Sevil Kalayci, who lives in Vienna, echoed Vaughn’s sentiments. “We are worried sick about our country,” the retired Loudoun County elementary school teacher added, noting that she lost her part-time job at Macy’s and is terrified she will not be able to make ends meet.

Both women say they were never active in politics before. But one thing so infuriated them that they decided to join thousands of other angry Americans who have attended Taxed Enough Already parties all across the nation: the pork-laden, 1,588-page, $787 billion “emergency” stimulus bill Congress passed on February 13 that was supposed to save American jobs. We all know how that worked out.

“No one in Congress read one word of that spending bill,” Kalayci sputtered. “We melted the phones during the bailout in October and our representatives completely ignored us,” Vaughn chimed in. “When they didn’t even read the stimulus bill, we knew their votes were for sale.”

A month later, at the urging of Fox News talk show host Glen Beck – who initiated the 9/12 Project to organize ordinary Americans concerned about the unprecedented power grab going on in Washington – Vaughn and her husband Ken, an engineer, used the social networking MeetUp site to advertise a local 9/12 meeting at their home on March 13. To their surprise, 40 people showed up.

“I only knew five of them,” Ken said.

“For all I knew, we could have been going to a murderer’s house,” Kalayci added.

Encouraged by the turnout, the Vaughns launched a website (www.nova912.org) and just four months later their group, Northern Virginia 9/12, is already up to about 200 members. Ken estimates that only half are Republicans. The rest are independents like Kalayci and his wife, or Democrats who find themselves aghast at what’s going on.

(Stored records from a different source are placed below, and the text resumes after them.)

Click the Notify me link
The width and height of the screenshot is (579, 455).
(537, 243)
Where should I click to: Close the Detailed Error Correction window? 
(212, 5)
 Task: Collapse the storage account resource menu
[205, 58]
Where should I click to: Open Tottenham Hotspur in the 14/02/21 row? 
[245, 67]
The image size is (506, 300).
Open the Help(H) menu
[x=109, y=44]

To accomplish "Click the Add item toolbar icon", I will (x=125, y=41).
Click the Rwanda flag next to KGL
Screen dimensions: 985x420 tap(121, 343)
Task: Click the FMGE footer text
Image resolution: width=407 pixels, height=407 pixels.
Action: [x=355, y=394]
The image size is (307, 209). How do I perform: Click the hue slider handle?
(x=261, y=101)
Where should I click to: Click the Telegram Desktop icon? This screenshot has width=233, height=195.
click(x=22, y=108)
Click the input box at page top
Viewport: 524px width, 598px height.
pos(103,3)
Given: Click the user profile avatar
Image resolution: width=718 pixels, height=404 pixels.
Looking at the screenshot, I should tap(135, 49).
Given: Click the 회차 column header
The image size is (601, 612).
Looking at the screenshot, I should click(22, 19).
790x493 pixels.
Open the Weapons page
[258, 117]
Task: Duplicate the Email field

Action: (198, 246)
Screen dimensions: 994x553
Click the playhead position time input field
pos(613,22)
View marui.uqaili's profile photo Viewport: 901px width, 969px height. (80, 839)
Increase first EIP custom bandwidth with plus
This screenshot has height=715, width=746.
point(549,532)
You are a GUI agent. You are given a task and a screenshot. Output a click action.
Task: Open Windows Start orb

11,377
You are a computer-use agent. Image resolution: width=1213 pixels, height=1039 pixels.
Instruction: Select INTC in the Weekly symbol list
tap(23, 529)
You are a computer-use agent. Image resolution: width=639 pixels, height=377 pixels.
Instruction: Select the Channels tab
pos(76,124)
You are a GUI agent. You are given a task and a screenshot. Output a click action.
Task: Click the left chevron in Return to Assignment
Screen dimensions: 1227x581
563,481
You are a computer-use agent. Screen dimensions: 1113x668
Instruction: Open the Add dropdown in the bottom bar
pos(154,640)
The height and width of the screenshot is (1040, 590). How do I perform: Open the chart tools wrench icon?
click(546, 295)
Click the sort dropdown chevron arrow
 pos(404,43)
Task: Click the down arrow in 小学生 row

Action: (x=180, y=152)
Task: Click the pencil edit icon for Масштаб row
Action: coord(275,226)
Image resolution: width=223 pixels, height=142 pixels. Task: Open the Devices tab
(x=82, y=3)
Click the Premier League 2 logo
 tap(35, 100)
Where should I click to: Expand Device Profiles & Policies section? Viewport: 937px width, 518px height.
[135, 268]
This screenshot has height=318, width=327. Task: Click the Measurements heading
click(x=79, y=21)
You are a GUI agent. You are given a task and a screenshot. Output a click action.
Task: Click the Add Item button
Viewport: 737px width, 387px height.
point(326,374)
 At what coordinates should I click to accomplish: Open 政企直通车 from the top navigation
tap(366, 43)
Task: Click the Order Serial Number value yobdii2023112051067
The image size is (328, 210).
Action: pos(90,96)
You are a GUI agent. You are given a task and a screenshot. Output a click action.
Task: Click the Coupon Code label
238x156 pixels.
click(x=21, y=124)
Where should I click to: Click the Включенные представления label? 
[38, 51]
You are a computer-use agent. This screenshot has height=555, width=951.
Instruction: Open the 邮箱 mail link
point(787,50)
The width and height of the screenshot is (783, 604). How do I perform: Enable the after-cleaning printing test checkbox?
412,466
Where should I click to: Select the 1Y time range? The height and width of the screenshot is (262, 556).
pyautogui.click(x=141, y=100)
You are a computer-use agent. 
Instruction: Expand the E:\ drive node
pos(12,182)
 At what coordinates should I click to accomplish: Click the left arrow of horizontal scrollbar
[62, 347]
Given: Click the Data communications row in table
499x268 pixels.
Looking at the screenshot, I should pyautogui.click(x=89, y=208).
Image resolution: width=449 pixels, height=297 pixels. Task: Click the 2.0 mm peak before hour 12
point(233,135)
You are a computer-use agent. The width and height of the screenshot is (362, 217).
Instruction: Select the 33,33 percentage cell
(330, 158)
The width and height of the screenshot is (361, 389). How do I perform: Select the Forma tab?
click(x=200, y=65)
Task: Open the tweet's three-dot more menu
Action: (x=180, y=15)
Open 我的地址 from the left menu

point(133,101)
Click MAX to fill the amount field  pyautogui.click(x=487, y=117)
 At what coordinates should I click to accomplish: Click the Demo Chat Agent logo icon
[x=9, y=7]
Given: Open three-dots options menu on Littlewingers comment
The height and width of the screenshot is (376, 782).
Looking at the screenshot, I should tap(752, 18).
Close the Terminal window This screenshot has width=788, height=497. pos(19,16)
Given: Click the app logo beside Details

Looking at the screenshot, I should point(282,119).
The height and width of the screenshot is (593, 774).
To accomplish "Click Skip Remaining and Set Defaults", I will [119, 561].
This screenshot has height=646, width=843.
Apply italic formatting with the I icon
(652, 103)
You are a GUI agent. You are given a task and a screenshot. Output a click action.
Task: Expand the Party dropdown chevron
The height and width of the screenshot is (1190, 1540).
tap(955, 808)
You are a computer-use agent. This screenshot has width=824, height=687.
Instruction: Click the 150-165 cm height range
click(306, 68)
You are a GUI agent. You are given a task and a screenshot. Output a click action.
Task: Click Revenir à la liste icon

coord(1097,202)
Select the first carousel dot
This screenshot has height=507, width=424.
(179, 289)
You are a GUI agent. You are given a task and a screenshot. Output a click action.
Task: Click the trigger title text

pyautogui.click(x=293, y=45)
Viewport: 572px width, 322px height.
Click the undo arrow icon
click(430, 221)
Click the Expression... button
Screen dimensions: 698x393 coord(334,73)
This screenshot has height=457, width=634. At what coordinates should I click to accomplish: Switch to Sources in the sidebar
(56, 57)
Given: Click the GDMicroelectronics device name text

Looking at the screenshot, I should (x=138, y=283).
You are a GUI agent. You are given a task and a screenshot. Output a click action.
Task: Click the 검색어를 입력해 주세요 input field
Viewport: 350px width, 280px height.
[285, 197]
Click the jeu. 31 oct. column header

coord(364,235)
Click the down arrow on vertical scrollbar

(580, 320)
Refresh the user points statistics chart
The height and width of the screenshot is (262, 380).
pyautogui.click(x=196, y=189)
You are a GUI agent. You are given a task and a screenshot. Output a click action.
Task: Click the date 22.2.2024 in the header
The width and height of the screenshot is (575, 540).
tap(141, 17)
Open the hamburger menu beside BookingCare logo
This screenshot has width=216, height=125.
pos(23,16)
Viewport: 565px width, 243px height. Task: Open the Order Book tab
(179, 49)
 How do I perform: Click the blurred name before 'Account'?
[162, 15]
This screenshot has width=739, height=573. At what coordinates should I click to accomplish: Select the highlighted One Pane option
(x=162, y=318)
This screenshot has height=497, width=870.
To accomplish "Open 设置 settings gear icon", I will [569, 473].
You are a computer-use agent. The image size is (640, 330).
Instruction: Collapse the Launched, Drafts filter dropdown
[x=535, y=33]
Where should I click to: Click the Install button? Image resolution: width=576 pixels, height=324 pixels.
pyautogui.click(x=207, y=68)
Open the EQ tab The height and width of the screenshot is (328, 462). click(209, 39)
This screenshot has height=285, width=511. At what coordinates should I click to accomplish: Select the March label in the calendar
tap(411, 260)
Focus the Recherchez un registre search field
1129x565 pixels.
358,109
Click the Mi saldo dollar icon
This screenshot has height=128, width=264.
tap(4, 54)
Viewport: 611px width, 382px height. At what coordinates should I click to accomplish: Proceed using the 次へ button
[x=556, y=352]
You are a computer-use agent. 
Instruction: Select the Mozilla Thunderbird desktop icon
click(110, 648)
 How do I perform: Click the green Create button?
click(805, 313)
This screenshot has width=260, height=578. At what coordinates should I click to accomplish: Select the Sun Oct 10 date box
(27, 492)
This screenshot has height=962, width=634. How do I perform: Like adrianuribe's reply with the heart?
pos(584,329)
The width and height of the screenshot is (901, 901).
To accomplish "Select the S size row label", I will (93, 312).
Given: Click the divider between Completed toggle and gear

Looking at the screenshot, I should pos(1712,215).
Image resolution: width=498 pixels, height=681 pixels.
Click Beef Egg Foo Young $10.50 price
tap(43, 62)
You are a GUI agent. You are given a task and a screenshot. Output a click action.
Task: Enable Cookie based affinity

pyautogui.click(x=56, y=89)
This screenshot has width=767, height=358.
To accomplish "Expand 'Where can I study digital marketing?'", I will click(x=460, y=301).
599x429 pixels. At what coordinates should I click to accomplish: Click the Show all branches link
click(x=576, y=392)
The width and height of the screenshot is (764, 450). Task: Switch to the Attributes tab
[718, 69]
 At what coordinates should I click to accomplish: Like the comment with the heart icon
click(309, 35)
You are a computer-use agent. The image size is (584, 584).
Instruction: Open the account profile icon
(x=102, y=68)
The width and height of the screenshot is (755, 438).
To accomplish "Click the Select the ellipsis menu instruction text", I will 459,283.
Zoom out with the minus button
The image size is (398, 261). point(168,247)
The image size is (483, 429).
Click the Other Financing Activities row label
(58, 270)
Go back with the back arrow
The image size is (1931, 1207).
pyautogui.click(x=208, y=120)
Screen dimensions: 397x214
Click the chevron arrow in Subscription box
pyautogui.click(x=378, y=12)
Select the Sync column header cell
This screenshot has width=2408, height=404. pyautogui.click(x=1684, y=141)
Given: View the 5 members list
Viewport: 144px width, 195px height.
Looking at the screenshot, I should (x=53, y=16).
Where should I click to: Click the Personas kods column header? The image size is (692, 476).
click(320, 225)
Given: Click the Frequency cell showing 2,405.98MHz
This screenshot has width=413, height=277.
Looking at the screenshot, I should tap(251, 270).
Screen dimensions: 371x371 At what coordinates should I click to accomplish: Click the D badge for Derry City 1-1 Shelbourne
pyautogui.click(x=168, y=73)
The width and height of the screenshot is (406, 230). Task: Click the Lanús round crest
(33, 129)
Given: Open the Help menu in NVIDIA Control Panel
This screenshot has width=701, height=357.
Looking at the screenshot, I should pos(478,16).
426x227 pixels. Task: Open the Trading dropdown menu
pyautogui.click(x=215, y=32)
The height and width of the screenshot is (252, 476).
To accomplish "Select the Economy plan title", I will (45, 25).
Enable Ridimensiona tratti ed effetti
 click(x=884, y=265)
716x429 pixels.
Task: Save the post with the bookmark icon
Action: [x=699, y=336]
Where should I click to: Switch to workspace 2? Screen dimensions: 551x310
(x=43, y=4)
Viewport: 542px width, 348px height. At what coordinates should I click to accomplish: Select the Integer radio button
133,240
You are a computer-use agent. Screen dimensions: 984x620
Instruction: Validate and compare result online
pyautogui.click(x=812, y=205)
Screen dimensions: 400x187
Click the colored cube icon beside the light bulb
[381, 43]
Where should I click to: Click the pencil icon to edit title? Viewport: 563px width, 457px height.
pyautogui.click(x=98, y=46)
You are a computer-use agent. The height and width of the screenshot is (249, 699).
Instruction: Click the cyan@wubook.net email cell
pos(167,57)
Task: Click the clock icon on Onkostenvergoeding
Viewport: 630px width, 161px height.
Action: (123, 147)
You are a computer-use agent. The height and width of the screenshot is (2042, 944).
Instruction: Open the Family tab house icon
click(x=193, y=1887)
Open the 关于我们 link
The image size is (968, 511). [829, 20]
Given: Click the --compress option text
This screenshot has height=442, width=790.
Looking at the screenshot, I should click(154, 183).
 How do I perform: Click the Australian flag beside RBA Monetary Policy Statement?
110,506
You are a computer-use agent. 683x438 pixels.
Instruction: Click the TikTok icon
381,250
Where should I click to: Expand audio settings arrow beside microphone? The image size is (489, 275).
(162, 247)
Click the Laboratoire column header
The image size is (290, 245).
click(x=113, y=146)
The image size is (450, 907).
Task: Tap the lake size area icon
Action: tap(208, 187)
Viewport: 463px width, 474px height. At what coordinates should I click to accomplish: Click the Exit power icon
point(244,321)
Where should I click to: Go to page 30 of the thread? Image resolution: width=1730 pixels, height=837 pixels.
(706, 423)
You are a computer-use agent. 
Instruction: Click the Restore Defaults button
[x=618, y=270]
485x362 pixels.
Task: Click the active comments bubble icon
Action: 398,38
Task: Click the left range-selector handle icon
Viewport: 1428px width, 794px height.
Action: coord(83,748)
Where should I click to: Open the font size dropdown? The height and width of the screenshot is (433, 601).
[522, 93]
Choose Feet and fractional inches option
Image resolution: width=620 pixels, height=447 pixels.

They’re nobody’s fools. “I’ve worked with government contractors for 20 years,” Julie Vaughn told me. “I’ve seen the government bureaucracy and procurement process. Why would we want to do that with our health care?” Other TEA Party participants were equally dismissive of the cap-and-trade bill passed by the House and now pending in the Senate. “We all know it’s a scam,” one told me.

Whether the deep-seated fury felt by voters who feel betrayed by both major political parties translates into a national electoral uprising remains to be seen. But their anger is palpable, especially among those who admit they tended to ignore politics before. The grassroots have awakened, and they’re not in a very good mood. And when they start organizing independents in a Democratic stronghold like Fairfax County, past political assumptions are no longer relevant.

TEA Partiers across the nation even have their own anthem, a bastardized version of “American Pie”:

“‘Til then we’ll be singing:

Bye-bye, our kid’s piece of the pie.

Obama drives us to the brink,

Leaving us all high and dry.

Coburn and his boys trying all they could think,

Singing: “You’re making our economy die.

You’ve taken our kid’s piece of the pie.”

There’s nothing more likely to spark a full-scale taxpayers’ revolt than taking their kids’ and grandkids’ piece of the American pie.

Barbara F. Hollingworth is The Examiner’s local opinion editor.